| EXERCISE INSTRUCTIONS |
Reproduce every one of the following items word for word, changing nothing.
======== DATA EXCERPTS
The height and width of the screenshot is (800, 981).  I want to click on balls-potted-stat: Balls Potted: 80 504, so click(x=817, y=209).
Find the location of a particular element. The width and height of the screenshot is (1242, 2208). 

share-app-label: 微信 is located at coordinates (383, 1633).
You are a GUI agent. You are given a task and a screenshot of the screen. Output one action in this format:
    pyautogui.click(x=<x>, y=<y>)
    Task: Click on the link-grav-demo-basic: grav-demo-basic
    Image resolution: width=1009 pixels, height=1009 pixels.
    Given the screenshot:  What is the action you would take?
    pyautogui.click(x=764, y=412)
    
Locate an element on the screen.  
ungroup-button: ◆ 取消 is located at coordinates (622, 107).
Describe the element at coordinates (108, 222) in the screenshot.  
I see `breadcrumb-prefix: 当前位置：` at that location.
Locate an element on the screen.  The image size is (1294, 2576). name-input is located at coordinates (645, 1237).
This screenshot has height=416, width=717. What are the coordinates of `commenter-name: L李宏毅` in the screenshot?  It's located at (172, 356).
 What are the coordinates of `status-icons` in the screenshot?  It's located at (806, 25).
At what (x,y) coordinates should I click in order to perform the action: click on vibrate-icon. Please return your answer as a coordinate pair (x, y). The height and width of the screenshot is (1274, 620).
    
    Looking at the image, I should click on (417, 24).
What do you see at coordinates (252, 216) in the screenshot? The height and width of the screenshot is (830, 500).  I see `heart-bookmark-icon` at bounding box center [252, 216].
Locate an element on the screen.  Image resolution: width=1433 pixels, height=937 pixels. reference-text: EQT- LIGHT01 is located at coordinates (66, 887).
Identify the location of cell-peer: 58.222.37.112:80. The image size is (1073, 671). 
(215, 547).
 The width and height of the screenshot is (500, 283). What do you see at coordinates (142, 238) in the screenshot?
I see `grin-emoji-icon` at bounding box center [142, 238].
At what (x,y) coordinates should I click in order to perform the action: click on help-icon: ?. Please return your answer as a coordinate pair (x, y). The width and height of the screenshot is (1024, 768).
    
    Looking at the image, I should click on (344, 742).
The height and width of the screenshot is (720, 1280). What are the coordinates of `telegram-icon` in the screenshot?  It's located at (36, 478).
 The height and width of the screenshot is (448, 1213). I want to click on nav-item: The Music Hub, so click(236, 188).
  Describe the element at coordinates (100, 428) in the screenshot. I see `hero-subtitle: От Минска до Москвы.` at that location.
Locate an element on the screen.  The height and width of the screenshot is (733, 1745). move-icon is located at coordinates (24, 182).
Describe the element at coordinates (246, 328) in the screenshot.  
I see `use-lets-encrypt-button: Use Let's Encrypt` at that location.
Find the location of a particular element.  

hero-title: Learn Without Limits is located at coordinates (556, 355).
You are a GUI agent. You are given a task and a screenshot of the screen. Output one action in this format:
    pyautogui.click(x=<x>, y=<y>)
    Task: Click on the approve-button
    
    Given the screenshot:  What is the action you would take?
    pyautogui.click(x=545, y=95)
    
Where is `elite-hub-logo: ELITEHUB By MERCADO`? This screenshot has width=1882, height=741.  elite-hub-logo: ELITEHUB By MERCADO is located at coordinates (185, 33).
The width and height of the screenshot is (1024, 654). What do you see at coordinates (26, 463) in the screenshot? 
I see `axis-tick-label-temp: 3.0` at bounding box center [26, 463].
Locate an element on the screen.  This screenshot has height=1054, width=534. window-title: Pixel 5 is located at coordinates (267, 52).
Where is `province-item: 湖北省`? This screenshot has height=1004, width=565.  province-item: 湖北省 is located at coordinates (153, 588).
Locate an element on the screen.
================
| EXERCISE RESULT |
The height and width of the screenshot is (800, 981).  I want to click on balls-potted-stat: Balls Potted: 80 504, so click(x=817, y=209).
Find the location of a particular element. The width and height of the screenshot is (1242, 2208). 

share-app-label: 微信 is located at coordinates (383, 1633).
You are a GUI agent. You are given a task and a screenshot of the screen. Output one action in this format:
    pyautogui.click(x=<x>, y=<y>)
    Task: Click on the link-grav-demo-basic: grav-demo-basic
    Image resolution: width=1009 pixels, height=1009 pixels.
    Given the screenshot:  What is the action you would take?
    pyautogui.click(x=764, y=412)
    
Locate an element on the screen.  
ungroup-button: ◆ 取消 is located at coordinates (622, 107).
Describe the element at coordinates (108, 222) in the screenshot.  
I see `breadcrumb-prefix: 当前位置：` at that location.
Locate an element on the screen.  The image size is (1294, 2576). name-input is located at coordinates (645, 1237).
This screenshot has height=416, width=717. What are the coordinates of `commenter-name: L李宏毅` in the screenshot?  It's located at (172, 356).
 What are the coordinates of `status-icons` in the screenshot?  It's located at (806, 25).
At what (x,y) coordinates should I click in order to perform the action: click on vibrate-icon. Please return your answer as a coordinate pair (x, y). The height and width of the screenshot is (1274, 620).
    
    Looking at the image, I should click on (417, 24).
What do you see at coordinates (252, 216) in the screenshot? The height and width of the screenshot is (830, 500).  I see `heart-bookmark-icon` at bounding box center [252, 216].
Locate an element on the screen.  Image resolution: width=1433 pixels, height=937 pixels. reference-text: EQT- LIGHT01 is located at coordinates (66, 887).
Identify the location of cell-peer: 58.222.37.112:80. The image size is (1073, 671). 
(215, 547).
 The width and height of the screenshot is (500, 283). What do you see at coordinates (142, 238) in the screenshot?
I see `grin-emoji-icon` at bounding box center [142, 238].
At what (x,y) coordinates should I click in order to perform the action: click on help-icon: ?. Please return your answer as a coordinate pair (x, y). The width and height of the screenshot is (1024, 768).
    
    Looking at the image, I should click on (344, 742).
The height and width of the screenshot is (720, 1280). What are the coordinates of `telegram-icon` in the screenshot?  It's located at (36, 478).
 The height and width of the screenshot is (448, 1213). I want to click on nav-item: The Music Hub, so click(236, 188).
  Describe the element at coordinates (100, 428) in the screenshot. I see `hero-subtitle: От Минска до Москвы.` at that location.
Locate an element on the screen.  The height and width of the screenshot is (733, 1745). move-icon is located at coordinates (24, 182).
Describe the element at coordinates (246, 328) in the screenshot.  
I see `use-lets-encrypt-button: Use Let's Encrypt` at that location.
Find the location of a particular element.  

hero-title: Learn Without Limits is located at coordinates (556, 355).
You are a GUI agent. You are given a task and a screenshot of the screen. Output one action in this format:
    pyautogui.click(x=<x>, y=<y>)
    Task: Click on the approve-button
    
    Given the screenshot:  What is the action you would take?
    pyautogui.click(x=545, y=95)
    
Where is `elite-hub-logo: ELITEHUB By MERCADO`? This screenshot has width=1882, height=741.  elite-hub-logo: ELITEHUB By MERCADO is located at coordinates (185, 33).
The width and height of the screenshot is (1024, 654). What do you see at coordinates (26, 463) in the screenshot? 
I see `axis-tick-label-temp: 3.0` at bounding box center [26, 463].
Locate an element on the screen.  This screenshot has height=1054, width=534. window-title: Pixel 5 is located at coordinates (267, 52).
Where is `province-item: 湖北省`? This screenshot has height=1004, width=565.  province-item: 湖北省 is located at coordinates (153, 588).
Locate an element on the screen.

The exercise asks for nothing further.